#### DIRECTIONS FOR THIS TASK
In the material below, find each line with the word "Identify" and list it.

── RECORD EXTRACTS ──

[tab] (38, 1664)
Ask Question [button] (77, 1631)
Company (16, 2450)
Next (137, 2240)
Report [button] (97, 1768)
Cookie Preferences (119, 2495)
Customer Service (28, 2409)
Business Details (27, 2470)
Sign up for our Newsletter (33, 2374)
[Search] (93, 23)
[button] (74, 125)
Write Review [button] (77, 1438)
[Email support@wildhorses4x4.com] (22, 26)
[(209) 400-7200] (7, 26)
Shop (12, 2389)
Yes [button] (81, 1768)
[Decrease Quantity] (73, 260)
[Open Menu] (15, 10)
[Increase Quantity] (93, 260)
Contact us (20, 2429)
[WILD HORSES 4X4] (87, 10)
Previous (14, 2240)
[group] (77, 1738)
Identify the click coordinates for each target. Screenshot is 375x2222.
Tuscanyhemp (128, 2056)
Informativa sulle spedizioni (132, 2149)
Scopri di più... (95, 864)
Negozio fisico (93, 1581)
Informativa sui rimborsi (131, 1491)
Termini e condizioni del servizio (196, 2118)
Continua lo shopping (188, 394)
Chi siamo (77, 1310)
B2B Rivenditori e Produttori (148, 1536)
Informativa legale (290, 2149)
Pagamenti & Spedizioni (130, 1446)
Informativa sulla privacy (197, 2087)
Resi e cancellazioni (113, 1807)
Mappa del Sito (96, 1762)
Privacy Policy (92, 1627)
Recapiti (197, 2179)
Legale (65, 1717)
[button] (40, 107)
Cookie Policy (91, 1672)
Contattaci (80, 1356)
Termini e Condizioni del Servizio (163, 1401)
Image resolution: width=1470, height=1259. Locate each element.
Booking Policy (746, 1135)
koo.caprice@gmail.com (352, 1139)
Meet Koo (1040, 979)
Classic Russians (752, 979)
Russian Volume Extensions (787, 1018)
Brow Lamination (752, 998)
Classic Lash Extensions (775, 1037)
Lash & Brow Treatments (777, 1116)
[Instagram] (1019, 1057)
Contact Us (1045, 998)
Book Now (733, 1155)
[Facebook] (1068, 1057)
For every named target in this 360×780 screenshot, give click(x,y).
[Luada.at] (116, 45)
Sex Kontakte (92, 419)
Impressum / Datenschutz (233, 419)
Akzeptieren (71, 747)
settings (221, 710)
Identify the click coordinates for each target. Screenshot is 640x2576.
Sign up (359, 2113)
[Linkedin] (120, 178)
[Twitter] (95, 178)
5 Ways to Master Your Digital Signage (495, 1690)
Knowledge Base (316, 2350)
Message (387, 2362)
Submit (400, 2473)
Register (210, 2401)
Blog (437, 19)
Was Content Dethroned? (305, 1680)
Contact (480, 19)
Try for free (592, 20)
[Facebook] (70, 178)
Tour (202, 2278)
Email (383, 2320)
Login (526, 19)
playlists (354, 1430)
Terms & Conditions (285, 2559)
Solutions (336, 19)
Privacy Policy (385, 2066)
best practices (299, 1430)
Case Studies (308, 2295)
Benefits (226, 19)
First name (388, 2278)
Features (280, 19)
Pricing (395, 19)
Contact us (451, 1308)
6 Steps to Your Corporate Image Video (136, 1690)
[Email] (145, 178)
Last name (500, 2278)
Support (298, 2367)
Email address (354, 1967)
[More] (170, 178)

───

#### PROBLEM SOLUTION
Identify the click coordinates for each target. Screenshot is 375x2222.
Identify the click coordinates for each target. Screenshot is 640x2576.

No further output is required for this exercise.